[<prev] [next>] [<thread-prev] [thread-next>] [day] [month] [year] [list]
Message-Id: <BFE00D00-1DFF-4AF8-BB10-5B76BF06E012@linux.dev>
Date: Mon, 11 Sep 2023 11:10:18 +0800
From: Muchun Song <muchun.song@...ux.dev>
To: Mike Kravetz <mike.kravetz@...cle.com>
Cc: Linux-MM <linux-mm@...ck.org>, LKML <linux-kernel@...r.kernel.org>,
Muchun Song <songmuchun@...edance.com>,
Joao Martins <joao.m.martins@...cle.com>,
Oscar Salvador <osalvador@...e.de>,
David Hildenbrand <david@...hat.com>,
Miaohe Lin <linmiaohe@...wei.com>,
David Rientjes <rientjes@...gle.com>,
Anshuman Khandual <anshuman.khandual@....com>,
Naoya Horiguchi <naoya.horiguchi@...ux.dev>,
Barry Song <song.bao.hua@...ilicon.com>,
Michal Hocko <mhocko@...e.com>,
Matthew Wilcox <willy@...radead.org>,
Xiongchun Duan <duanxiongchun@...edance.com>,
Andrew Morton <akpm@...ux-foundation.org>
Subject: Re: [PATCH v2 07/11] hugetlb: perform vmemmap restoration on a list
of pages
> On Sep 9, 2023, at 04:53, Mike Kravetz <mike.kravetz@...cle.com> wrote:
>
> On 09/07/23 11:54, Mike Kravetz wrote:
>> On 09/07/23 11:33, Muchun Song wrote:
>>>
>>>
>>>> On Sep 7, 2023, at 05:12, Mike Kravetz <mike.kravetz@...cle.com> wrote:
>>>>
>>>> On 09/06/23 16:07, Muchun Song wrote:
>>>>>> On Sep 6, 2023, at 15:33, Muchun Song <muchun.song@...ux.dev> wrote:
>>>>>> On 2023/9/6 05:44, Mike Kravetz wrote:
>>>>>>> When removing hugetlb pages from the pool, we first create a list
>>>>>>> of removed pages and then free those pages back to low level allocators.

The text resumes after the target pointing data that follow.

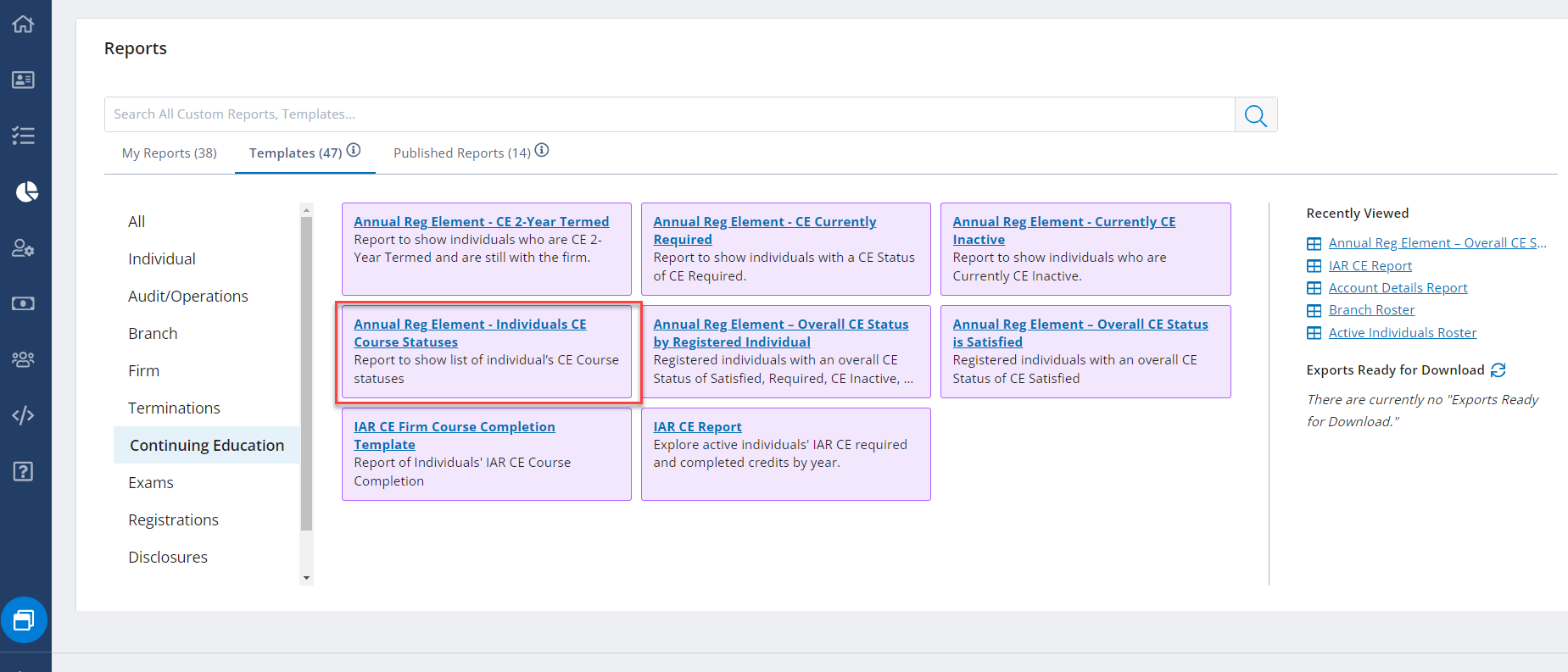Click the Search All Custom Reports field
Screen dimensions: 1568x672
click(x=669, y=114)
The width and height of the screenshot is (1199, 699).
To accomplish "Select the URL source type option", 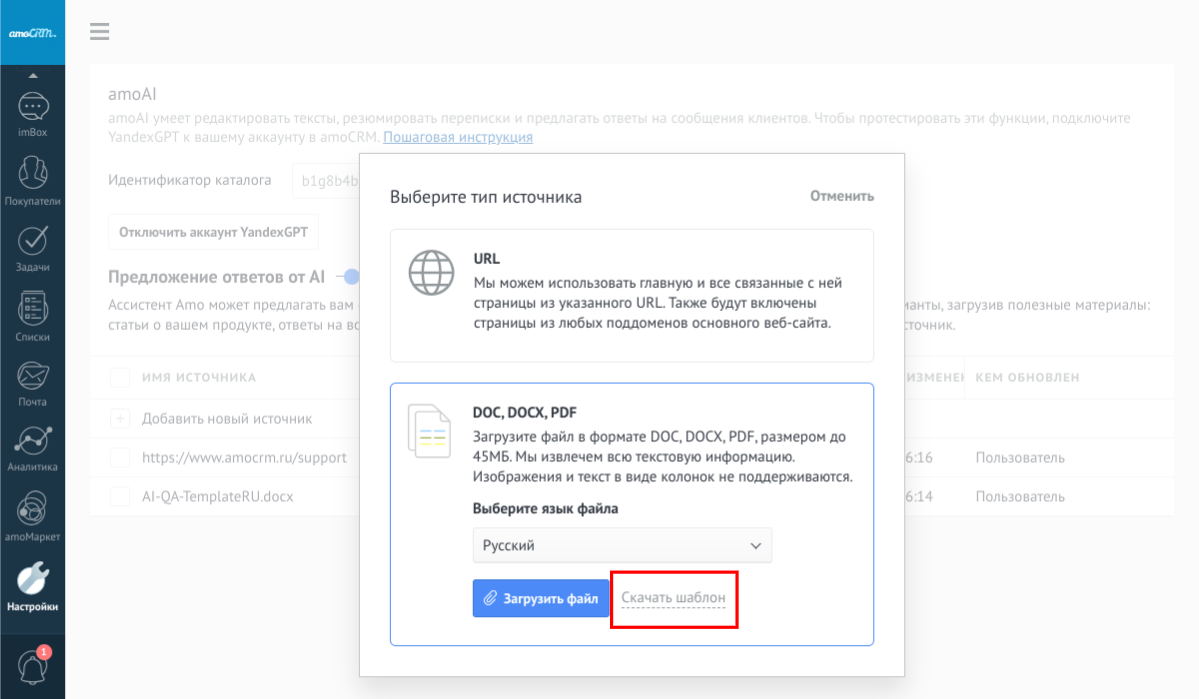I will pos(631,295).
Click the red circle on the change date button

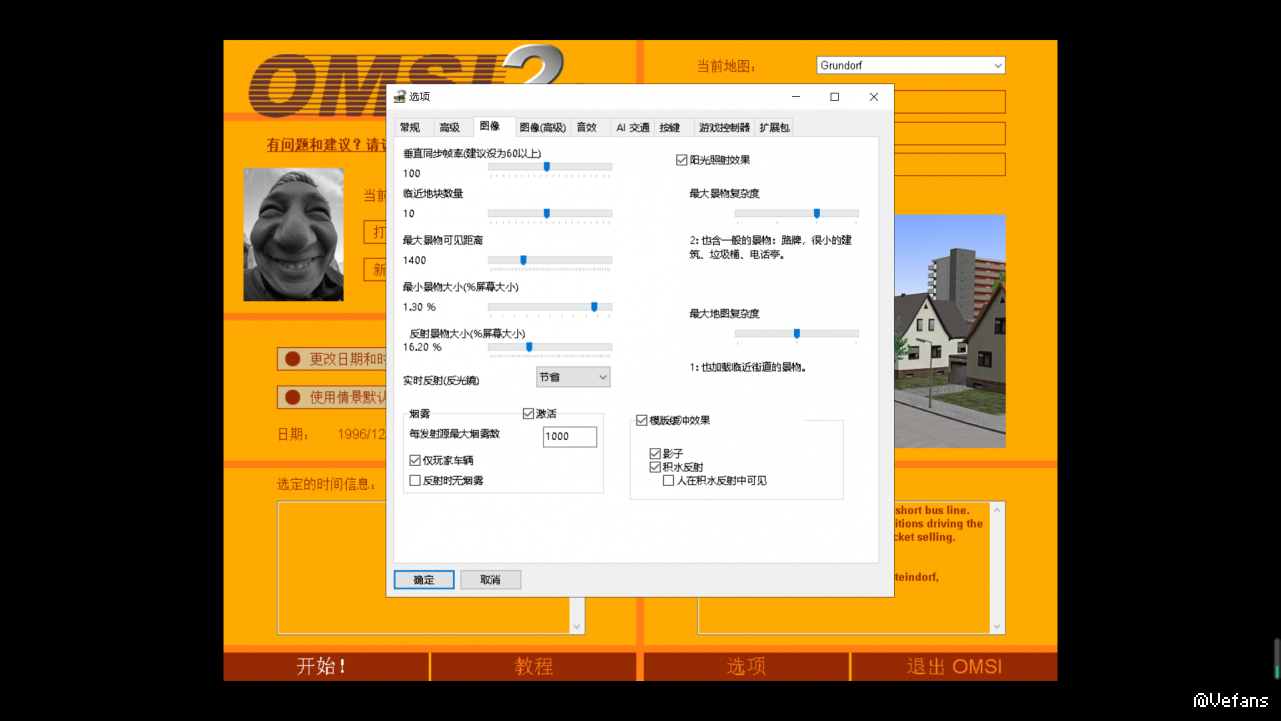[292, 359]
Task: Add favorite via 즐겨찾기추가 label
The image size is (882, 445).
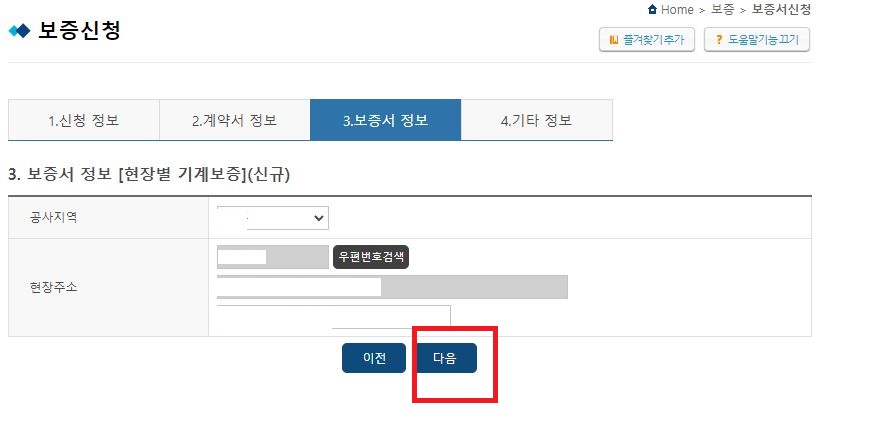Action: tap(654, 40)
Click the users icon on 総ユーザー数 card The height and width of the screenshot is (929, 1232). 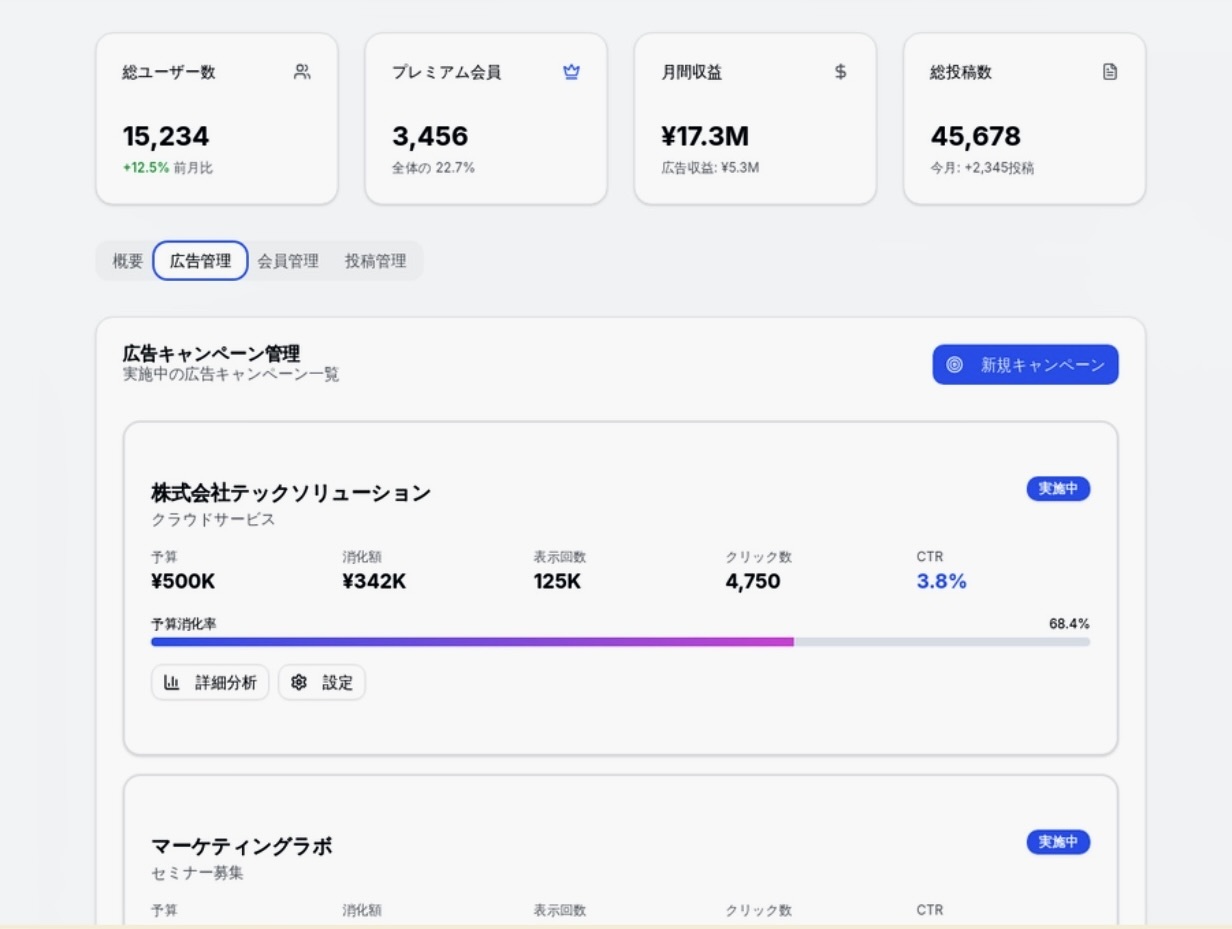tap(302, 72)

>>>>>>> Part of the 'freeing process' is to restore vmemmap for all base pages
>>>>>>> if necessary. Pass this list of pages to a new routine
>>>>>>> hugetlb_vmemmap_restore_folios() so that vmemmap restoration can be
>>>>>>> performed in bulk.
>>>>>>>
>>>>>>> Signed-off-by: Mike Kravetz <mike.kravetz@...cle.com>
>>>>>>> ---
>>>>>>> mm/hugetlb.c | 3 +++
>>>>>>> mm/hugetlb_vmemmap.c | 13 +++++++++++++
>>>>>>> mm/hugetlb_vmemmap.h | 5 +++++
>>>>>>> 3 files changed, 21 insertions(+)
>>>>>>>
>>>>>>> diff --git a/mm/hugetlb.c b/mm/hugetlb.c
>>>>>>> index 554be94b07bd..dd2dbc256172 100644
>>>>>>> --- a/mm/hugetlb.c
>>>>>>> +++ b/mm/hugetlb.c
>>>>>>> @@ -1838,6 +1838,9 @@ static void update_and_free_pages_bulk(struct hstate *h, struct list_head *list)
>>>>>>> {
>>>>>>> struct folio *folio, *t_folio;
>>>>>>> + /* First restore vmemmap for all pages on list. */
>>>>>>> + hugetlb_vmemmap_restore_folios(h, list);
>>>>>>> +
>>>>>>> list_for_each_entry_safe(folio, t_folio, list, lru) {
>>>>>>> update_and_free_hugetlb_folio(h, folio, false);
>>>>>>> cond_resched();
>>>>>>> diff --git a/mm/hugetlb_vmemmap.c b/mm/hugetlb_vmemmap.c
>>>>>>> index ac5577d372fe..79de984919ef 100644
>>>>>>> --- a/mm/hugetlb_vmemmap.c
>>>>>>> +++ b/mm/hugetlb_vmemmap.c
>>>>>>> @@ -481,6 +481,19 @@ int hugetlb_vmemmap_restore(const struct hstate *h, struct page *head)
>>>>>>> return ret;
>>>>>>> }
>>>>>>> +/*
>>>>>>> + * This function will attempt to resore vmemmap for a list of folios. There
>>>>>>> + * is no guarantee that restoration will be successful for all or any folios.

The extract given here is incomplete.